Bitcoin core developer Matt Corallo used a fresh Blockstream announcement this week to push back on a familiar line in the quantum debate: that nobody serious is working on post-quantum cryptography for Bitcoin. The immediate trigger was Blockstream’s preview of OP_SHRINCSVERIFY, but the broader point was that the work did not appear out of nowhere; it sits on top of research that has already been published and debated in public.
Bitcoin’s Post-Quantum Critics Are Wrong
Corallo’s post was blunt: “And the Bitcoin fudsters keep trying to claim no one is working on PQC in Bitcoin...” Blockstream, in turn, framed Jonas Nick’s upcoming talk at OPNEXT 2026 (on April 16, 2026) around a specific technical artifact rather than a vague promise, saying, “He’ll be presenting on OP_SHRINCSVERIFY.” It described the proposal as “a new opcode enabling SHRINCS,” a construction aimed at 324-byte stateful post-quantum signatures with static backups.
The event lineup itself also reinforces Corallo’s point. Quantum is not a one-off mention tied only to Jonas Nick’s OP_SHRINCSVERIFY session. The main stage schedule also includes Alex Pruden of Project 11 speaking on “Quantum Bitcoin,” and later a “Quantum/Investor fireside” featuring Robert Mitchnick of BlackRock and David Duong of Coinbase.
In other words, post-quantum risk and the response to it are showing up repeatedly across both the technical and institutional sides of the program.
The subtext was hard to miss: whatever one thinks about Bitcoin’s quantum timetable, the claim that the problem is being ignored is increasingly difficult to sustain.
What SHRINCS Actually Is
Nick laid out SHRINCS in a December post on Delving Bitcoin as a hybrid hash-based signature design that combines a stateless scheme such as SPHINCS+ with a stateful scheme based on unbalanced XMSS. The design goal is to get the efficiency benefits of stateful signing when wallet state is intact, while keeping a stateless fallback available if that state is lost or a backup has to be restored.
In Nick’s words, the scheme is “extremely efficient when only a few signatures are required” and “can be backed up with a static seed.” Bitcoin Optech later summarized the same trade-off more plainly: cheaper normal-path signing, heavier fallback signing when state integrity is in doubt.
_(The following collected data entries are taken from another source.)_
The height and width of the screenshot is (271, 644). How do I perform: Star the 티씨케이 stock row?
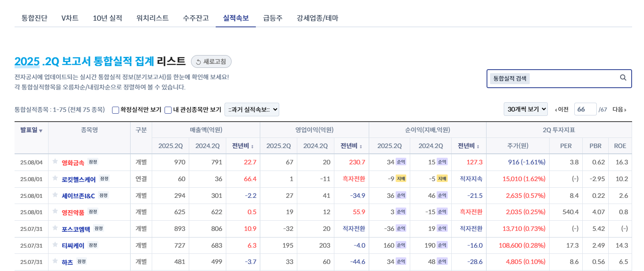(55, 245)
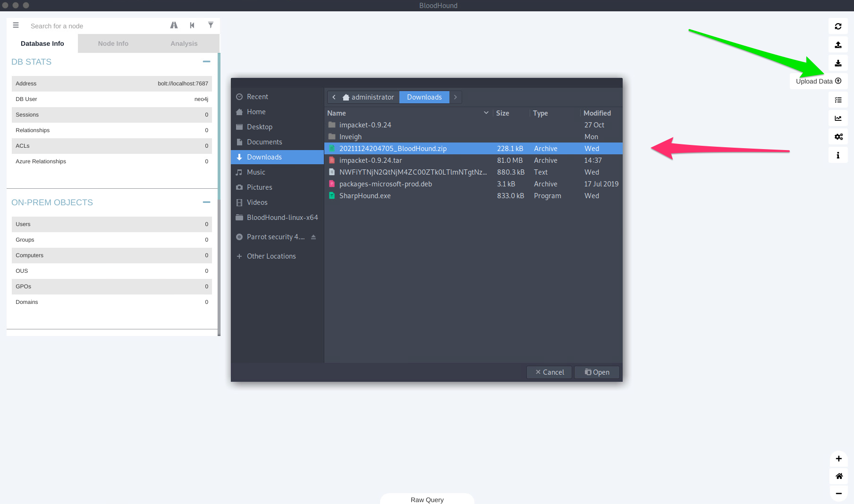Click the Export Graph upload-arrow icon
The image size is (854, 504).
pyautogui.click(x=838, y=45)
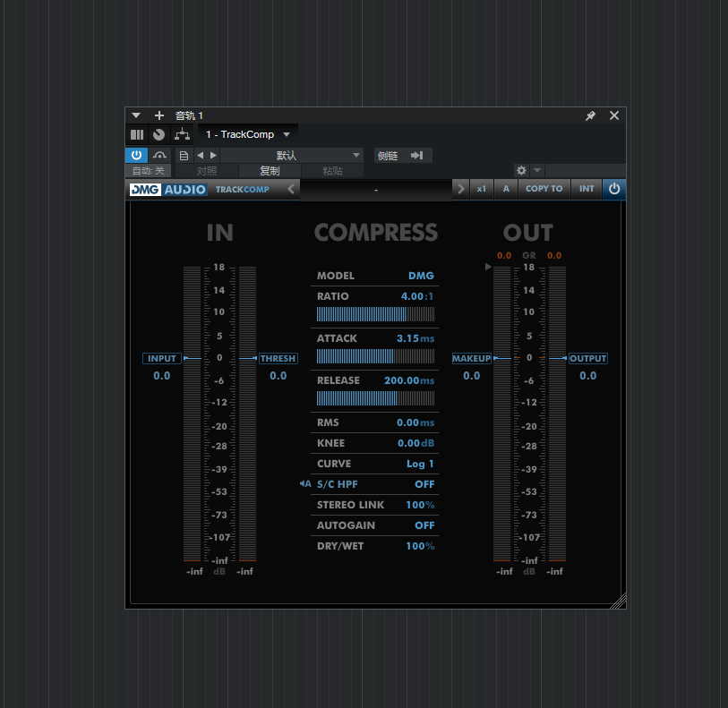The image size is (728, 708).
Task: Click the preset file icon
Action: coord(184,156)
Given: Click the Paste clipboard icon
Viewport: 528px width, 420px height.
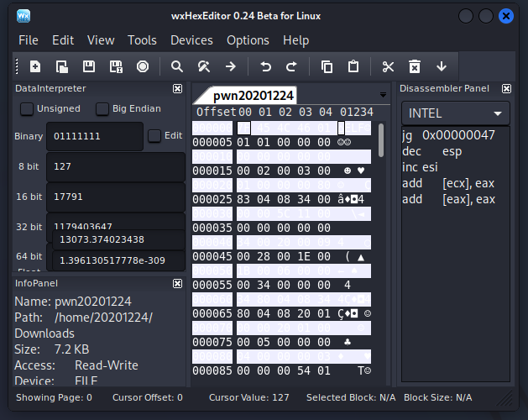Looking at the screenshot, I should click(x=353, y=66).
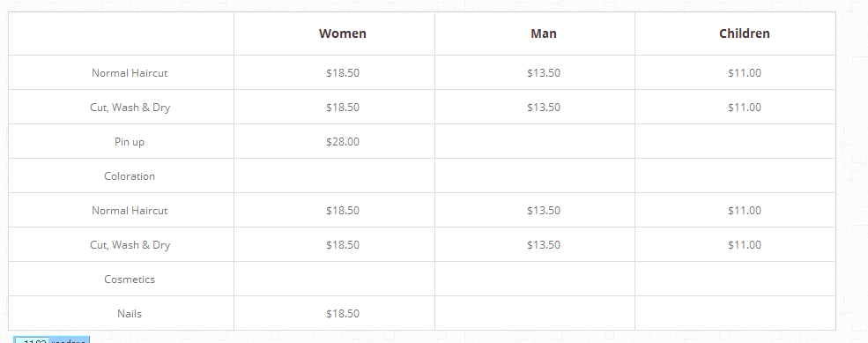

That efficiency claim is where the proposal gets interesting for BTC. Nick wrote that the normal-path SHRINCS signature size is min(292 + q·16, s_l) + 16, where q is the number of signatures already produced through the stateful path. For q = 1, that yields the now-circulating 324-byte figure, which he said is more than 11x smaller than the smallest NIST-standardized alternative, ML-DSA, in that setting.
The earlier paper by Nick and Mikhail Kudinov made the broader case for hash-based signatures in Bitcoin, arguing that they are attractive post-quantum candidates because their security reduces to hash assumptions, while keeping public keys small and verification cost per byte within a workable range.
None of that means Bitcoin suddenly has a settled post-quantum roadmap. Nick’s Delving post explicitly invited feedback, and the December mailing-list discussion raised unresolved questions about hardware performance, signature limits, wallet design, and whether Bitcoin should standardize stateful schemes alongside stateless ones. Bitcoin Optech also covered SHRINCS as part of ongoing consensus-change discussion, not as an adopted upgrade.
That is why Corallo’s jab matters. The more precise framing is not that BTC has solved post-quantum cryptography, but that the engineering work is already underway in public view, with concrete proposals, concrete trade-offs, and increasingly concrete opcodes attached to them.
For a debate that often swings between complacency and panic, OP_SHRINCSVERIFY is evidence of something more grounded: Bitcoin’s post-quantum discussion is no longer theoretical hand-waving, even if it is still very much a research problem.
At press time, BTC traded at $66,630.